THE CASE is stamped underneath: "Elliott Brothers Opticians 56 Strand London” under a Royal Coat of Arms. According to www.gracesguide.co.uk, "Elliott Brothers; Opticians; 56 Strand; London" traded under this style at this address from 1853 to 1858.

 

SIZE: 6 1/2 x 5 1/2  x 1 inches.

 

APPEARANCE: Dark greenish leather, pink silk lining.

IN THE MEDIA

July 2015:

 I hired this Claude glass to Spun Gold TV who have made the gardening programme "Titchmarsh on Capability Brown" for Channel Four in which Alan Titchmarsh oversees and discusses the restoration and completion of the gardens at Belvoir Castle, seat of the Duchess of Rutland, following the rediscovered plans which were drawn up by "Capability" Brown in the eighteenth century. Spun Gold wrote to me that "the sequence we filmed with Alan using the Claude Glass went really well! It really brought something extra to the series, we can't thank you enough for allowing us to use it. This sequence will be shown in the final of 3 episodes".

6th Feb 2017:

I am delighted to say that I have hired this Claude to a second TV production company, Oxford Film and Television. The programme is about art and industry and has been commissioned by BBC Four.

 

THE CLAUDE GLASS AND DR DEE

Dr John Dee's Magical Speculum or Scrying Glass was a wonder of Elizabethan London. Two museums in London hold black mirrors said to be connected with Dr Dee. The Science Museum has a "Claude glass believed to be John Dee's scrying mirror, Europe, undated" while the British Museum holds "Dr Dee's mirror 1300/1599", made of obsidian rock and Aztec in origin. I don't know if these institutions contest each other's claims in a rivalry like that between the Louvre and the National Gallery over who owns the first or best version of "The Virgin of the Rocks" but it seems clear that the British Museum's claim is more persuasive.

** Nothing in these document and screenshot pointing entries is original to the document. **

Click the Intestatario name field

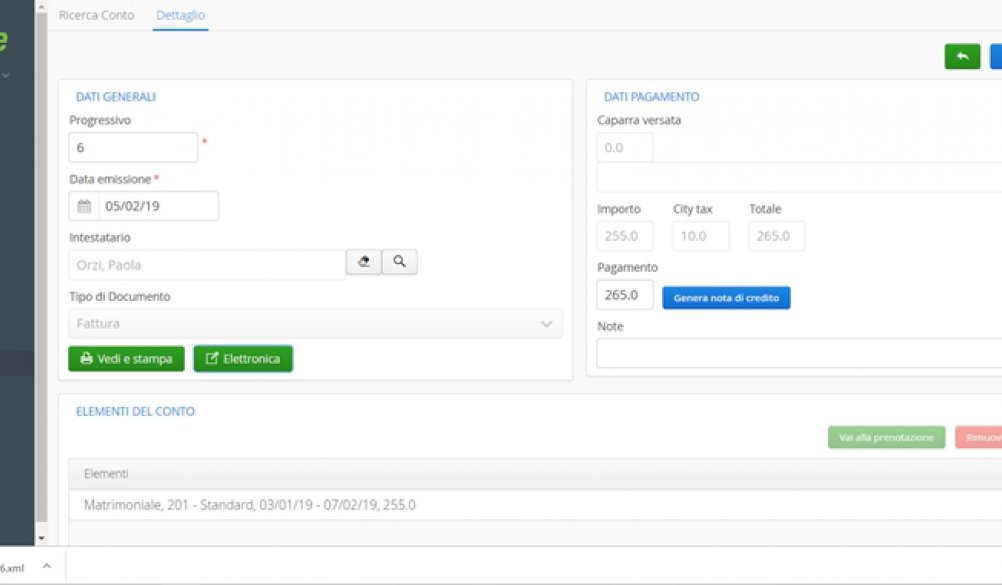tap(207, 265)
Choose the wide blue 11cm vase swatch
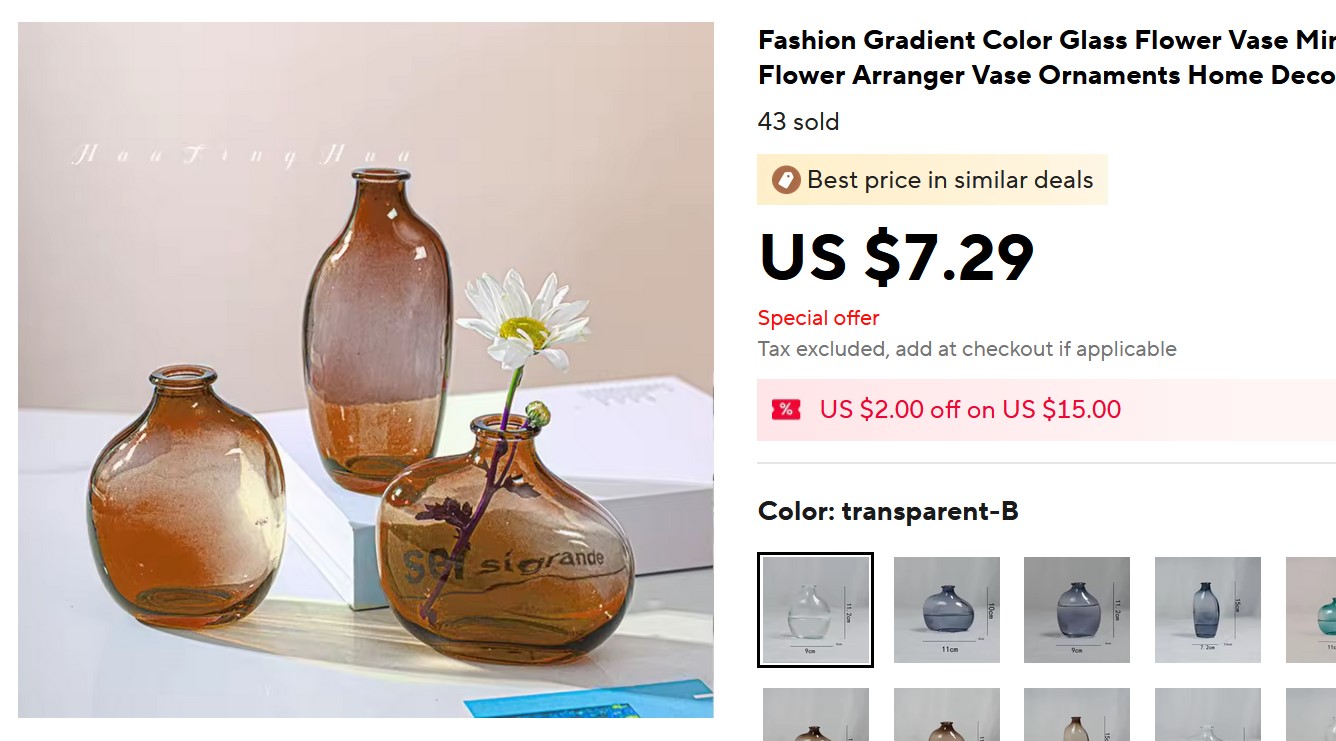This screenshot has width=1336, height=741. pos(946,610)
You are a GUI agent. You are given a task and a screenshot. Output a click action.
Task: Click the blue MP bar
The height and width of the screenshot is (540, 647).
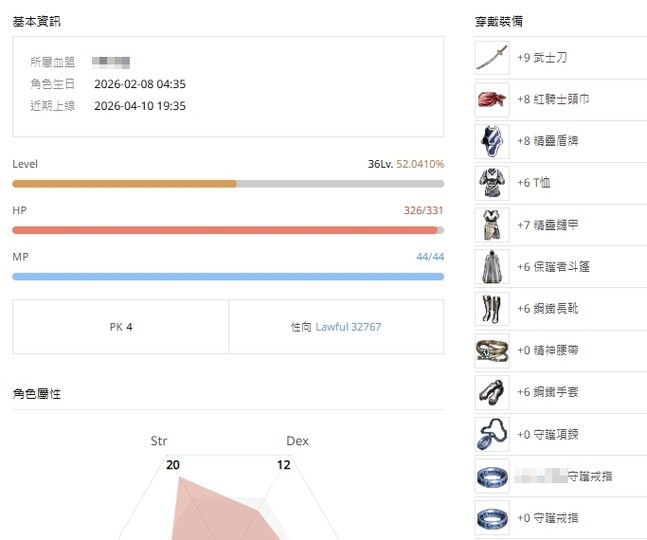228,276
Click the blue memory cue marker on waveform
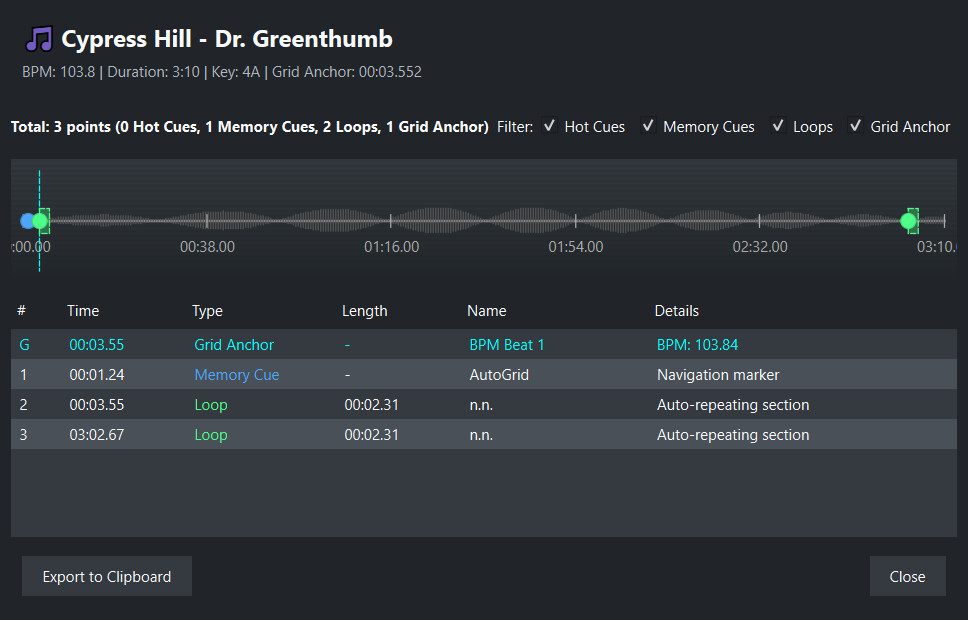The height and width of the screenshot is (620, 968). [x=27, y=221]
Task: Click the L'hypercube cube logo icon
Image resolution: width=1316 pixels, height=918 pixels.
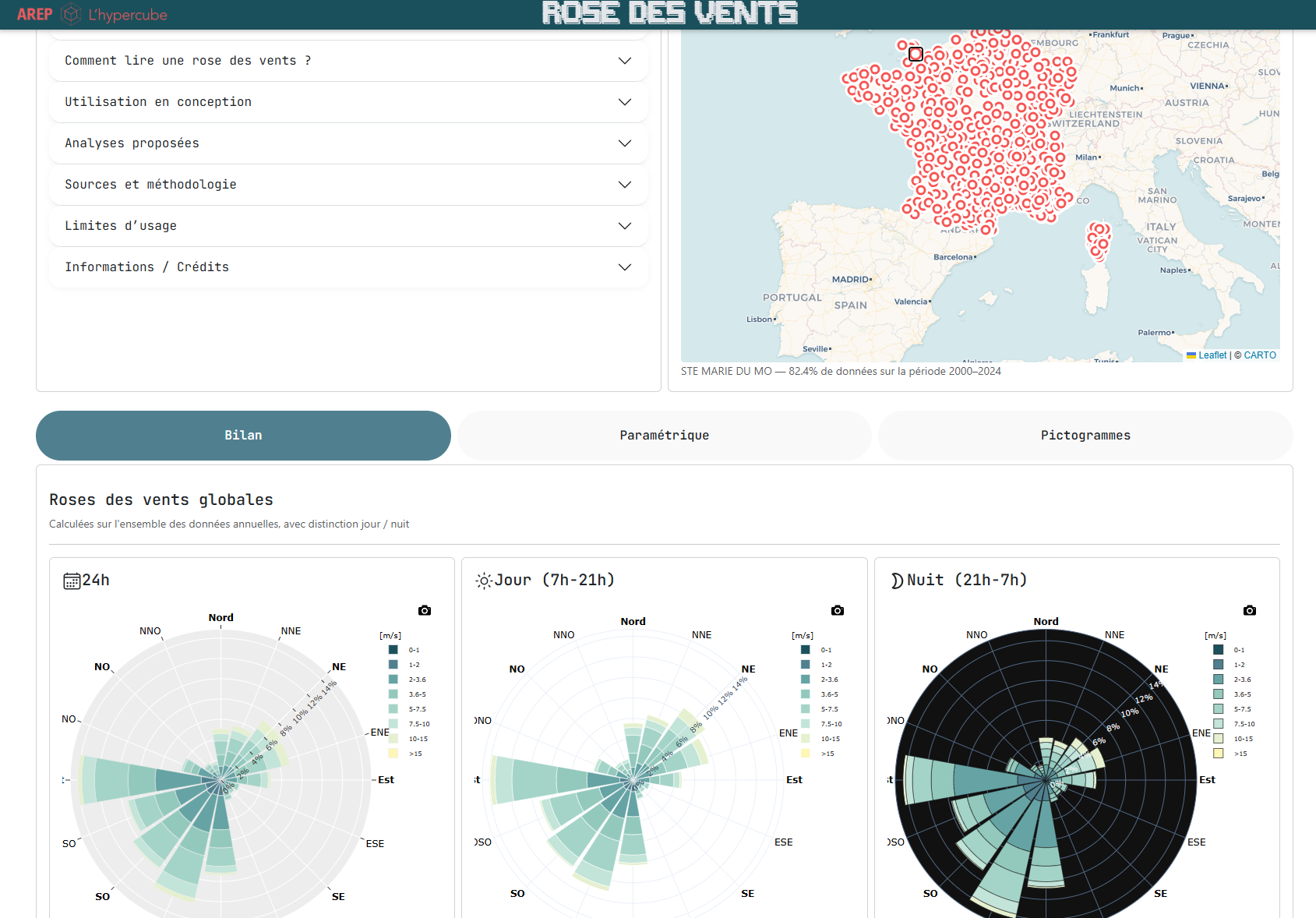Action: (71, 14)
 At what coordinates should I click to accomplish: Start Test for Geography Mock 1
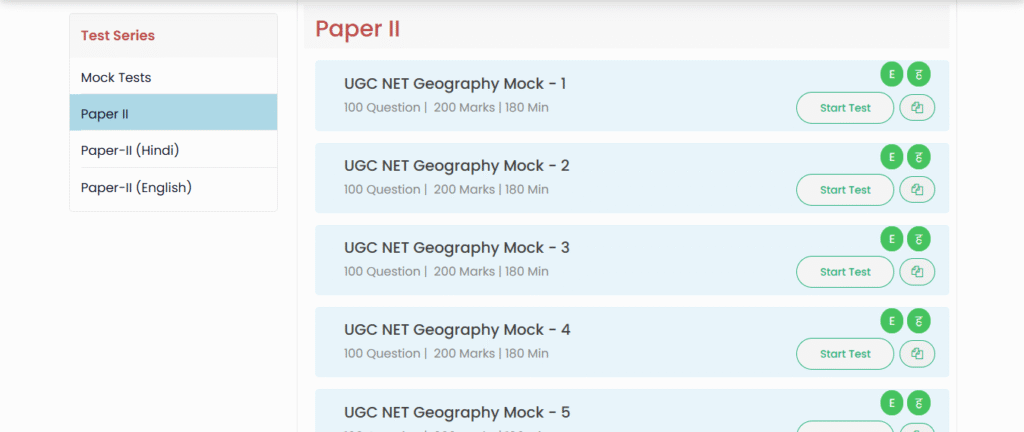[845, 108]
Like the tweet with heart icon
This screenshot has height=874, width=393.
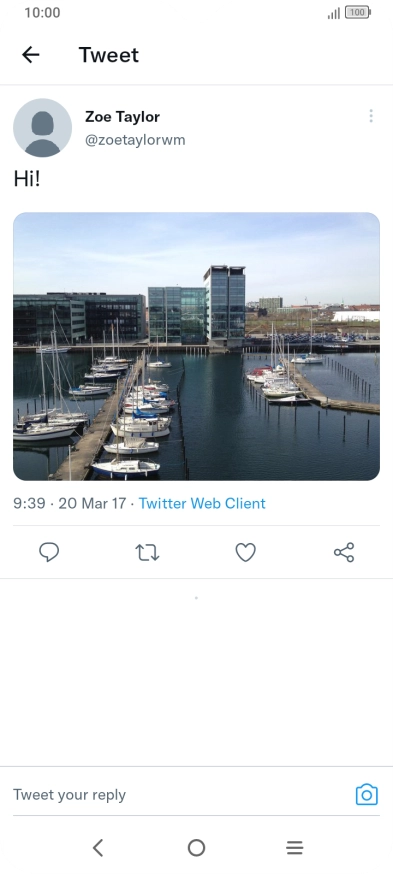click(x=245, y=552)
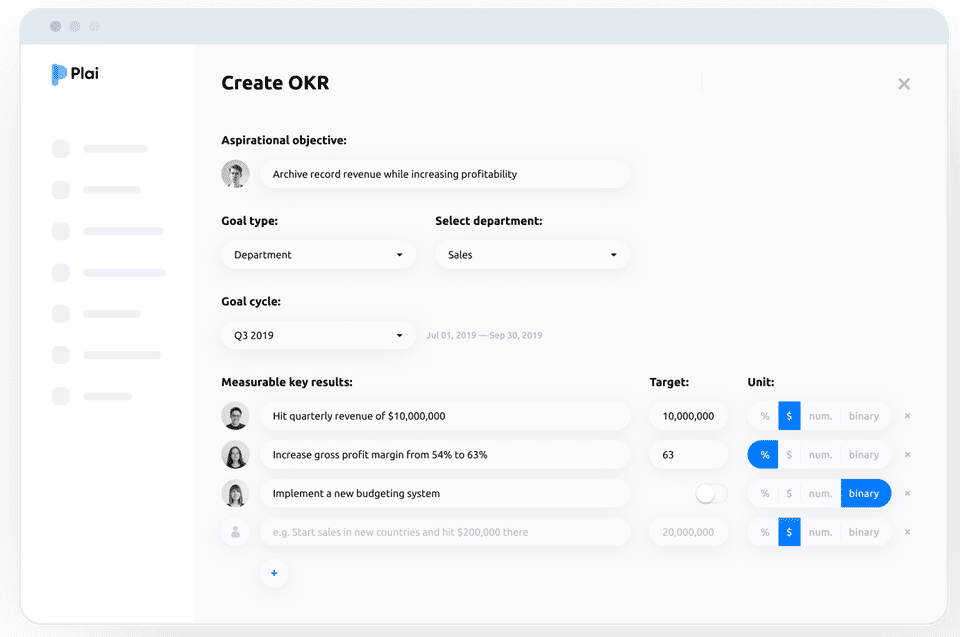Add a new key result with plus icon

[x=274, y=573]
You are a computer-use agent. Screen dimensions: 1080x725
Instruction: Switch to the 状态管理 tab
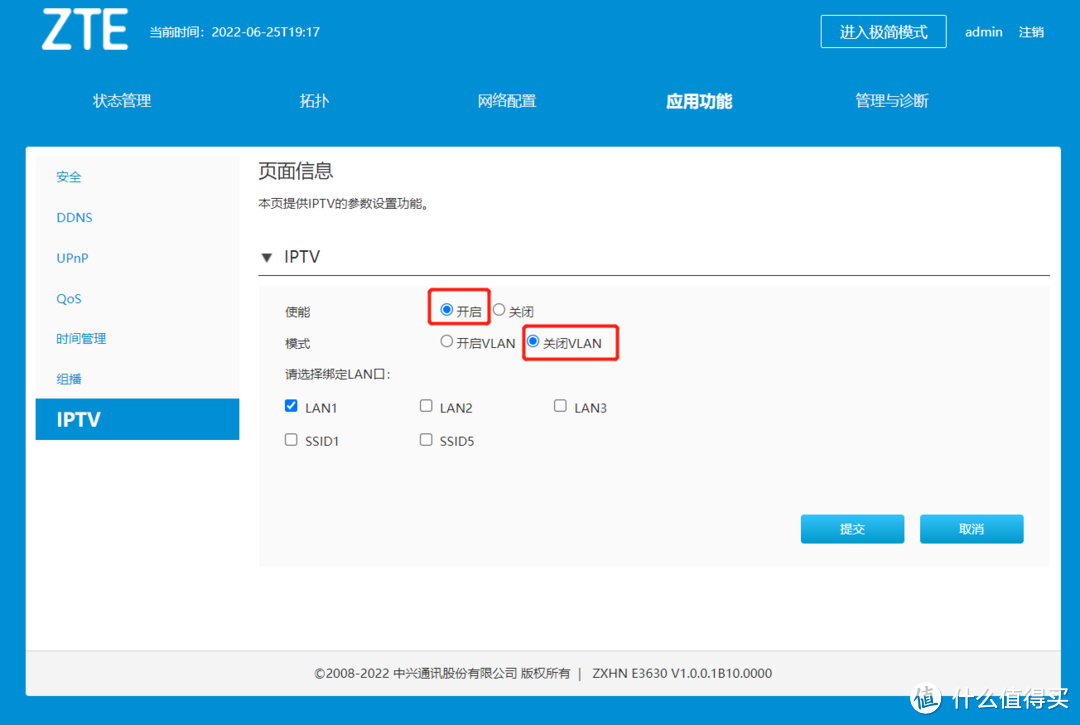121,100
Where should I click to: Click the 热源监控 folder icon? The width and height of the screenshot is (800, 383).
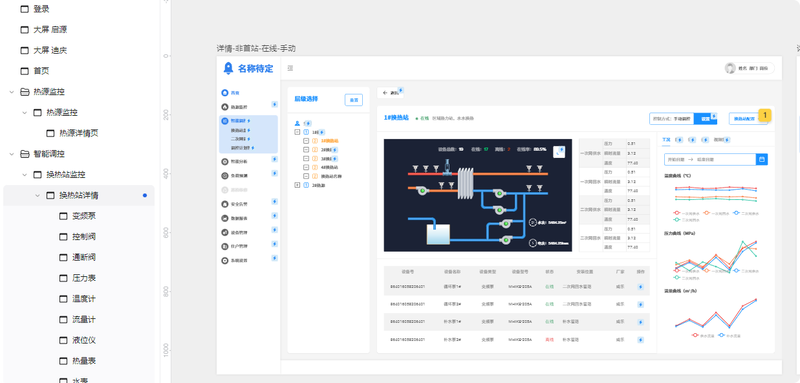[24, 92]
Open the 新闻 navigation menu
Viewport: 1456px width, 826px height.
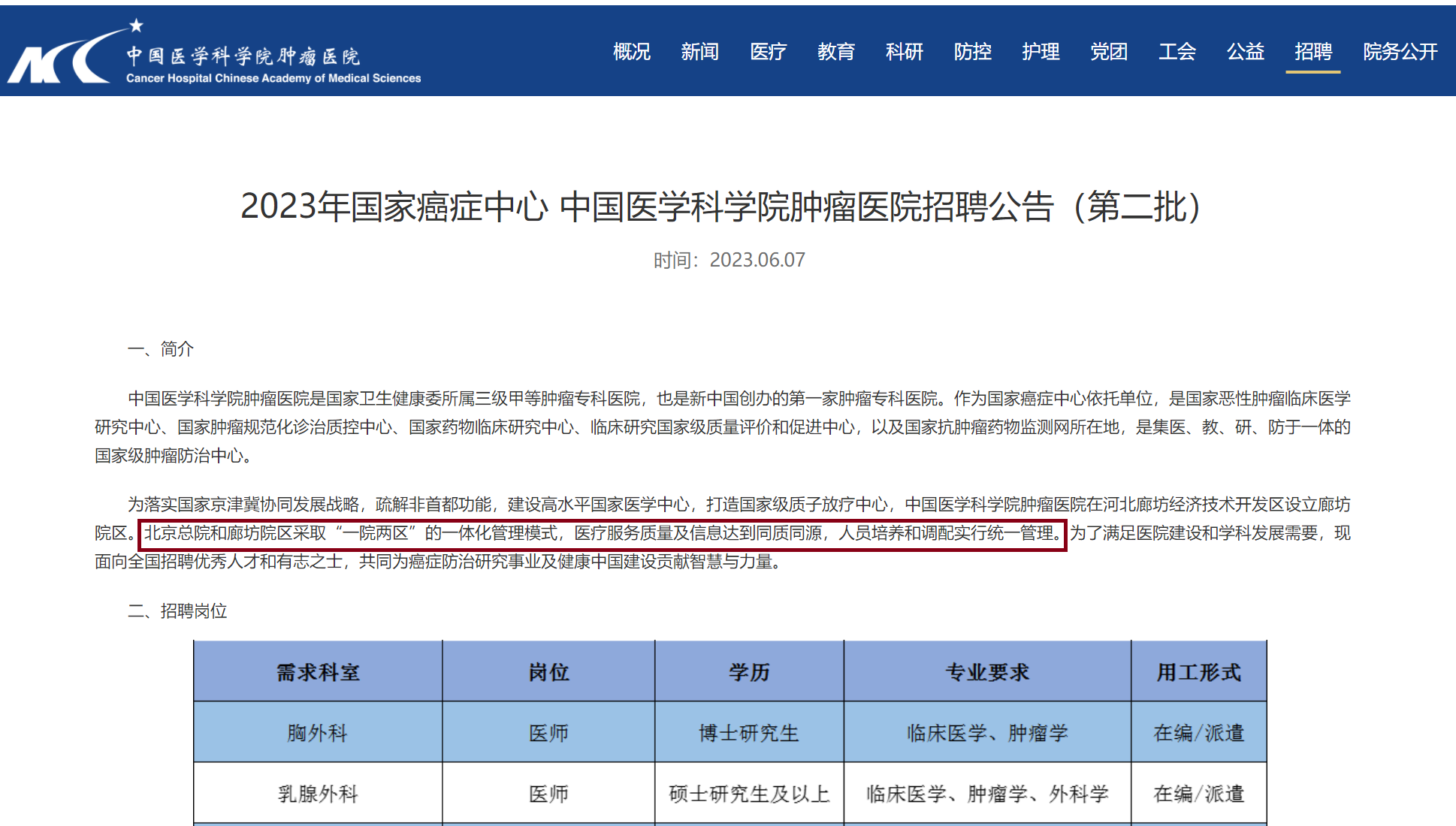pyautogui.click(x=699, y=52)
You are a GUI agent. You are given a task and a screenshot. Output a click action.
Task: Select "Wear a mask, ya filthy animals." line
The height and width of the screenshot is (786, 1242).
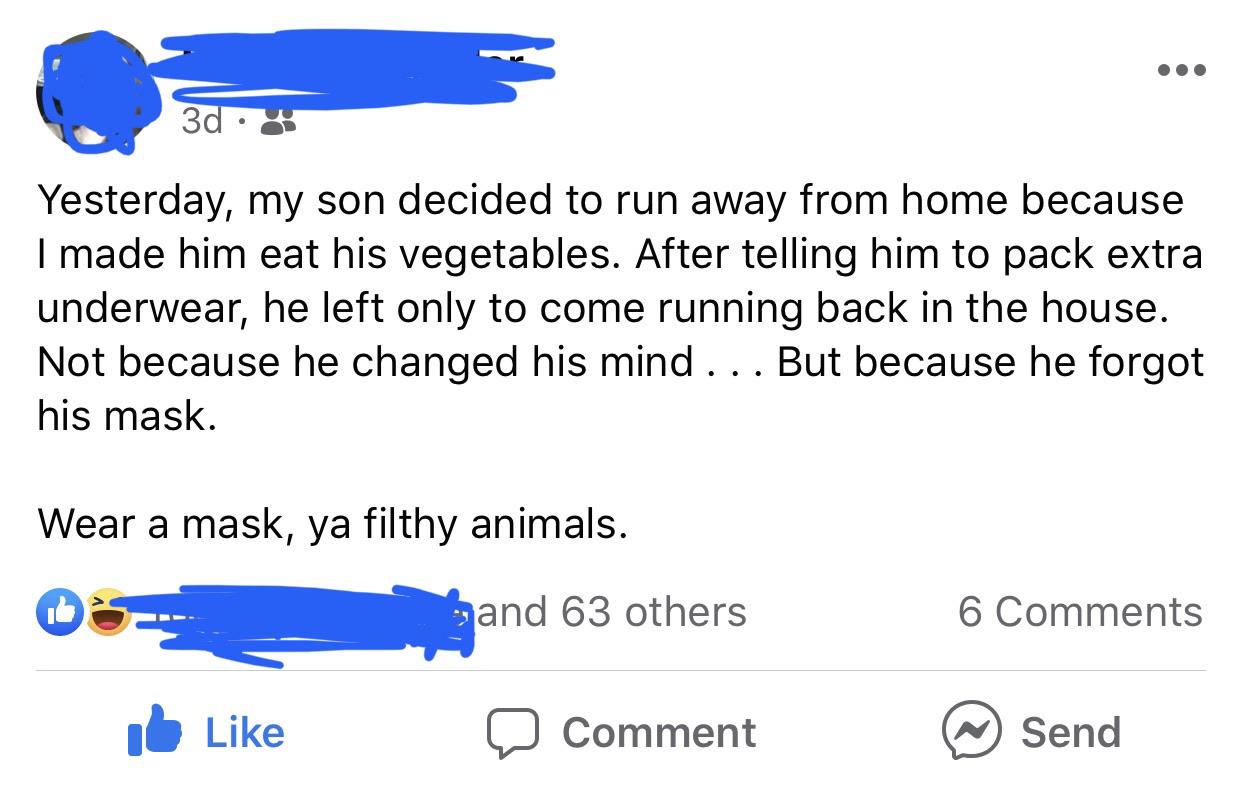tap(333, 524)
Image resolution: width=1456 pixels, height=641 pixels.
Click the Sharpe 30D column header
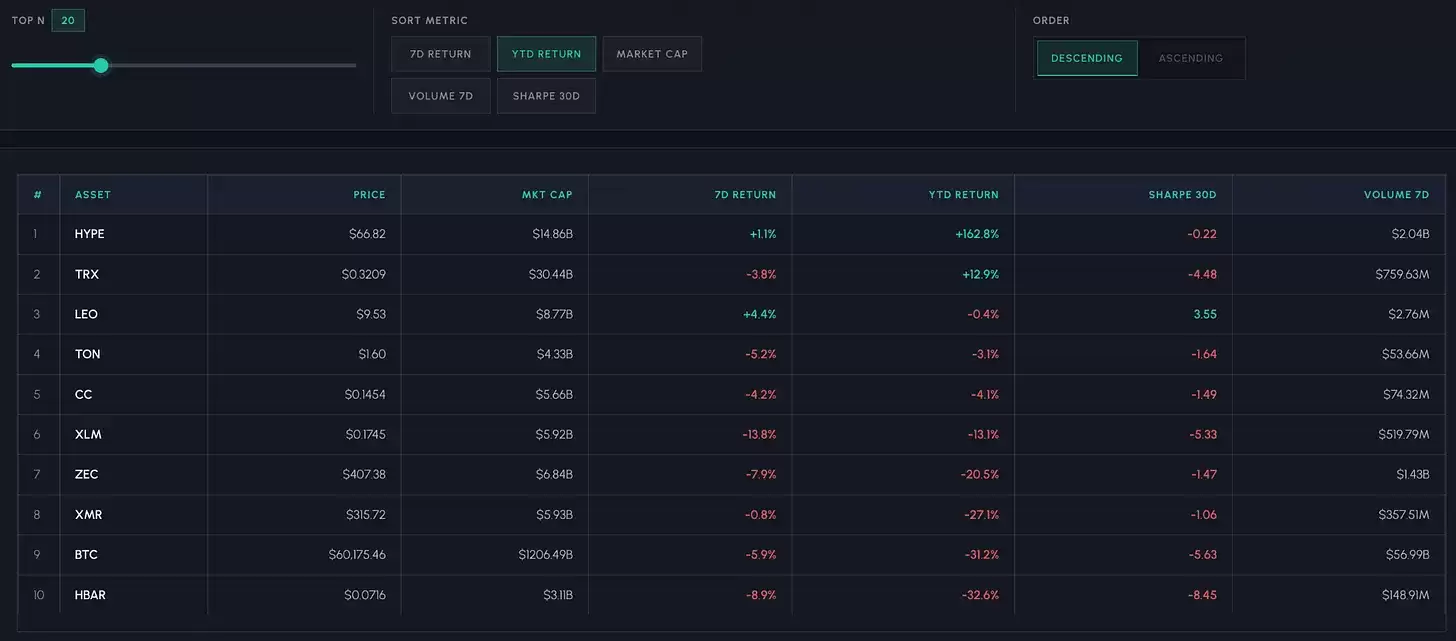pyautogui.click(x=1182, y=195)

The Science Museum's Dee Claude glass is an oval of black glass fitted in a wooden box covered in sharkskin and fastened with brass clasps of a conventional kind. The box is of the sort that was made for scientific instruments of all kinds and thus the Science Museum's Dee mirror has the look of something that could have been bought in a good instrument maker’s shop, that other people in London might have owned. An article resembling something that had been seen before in London was unlikely to attract the notoriety of Dr Dee's Scrying Glass and therefore I think this mirror was not Dr Dee's and that Claude glasses, however named, were unknown in London in Dee's time.

Throughout history, glass has been used to simulate objects made from various stones: carved rock crystal was imitated by colourless cut  glass; glass imitates mineral jewels in costume jewellery; opaque lithyalin glass and malachite glassware are other examples. Perhaps the portable black glass mirrors we now call Claude glasses were first made in conscious imitation of Dr Dee's famous black stone mirror. Could another origin be that the entirely oxidised, blackened silvering on old mirrors was something some imaginative people found attractive and a fashion for black mirrors arose?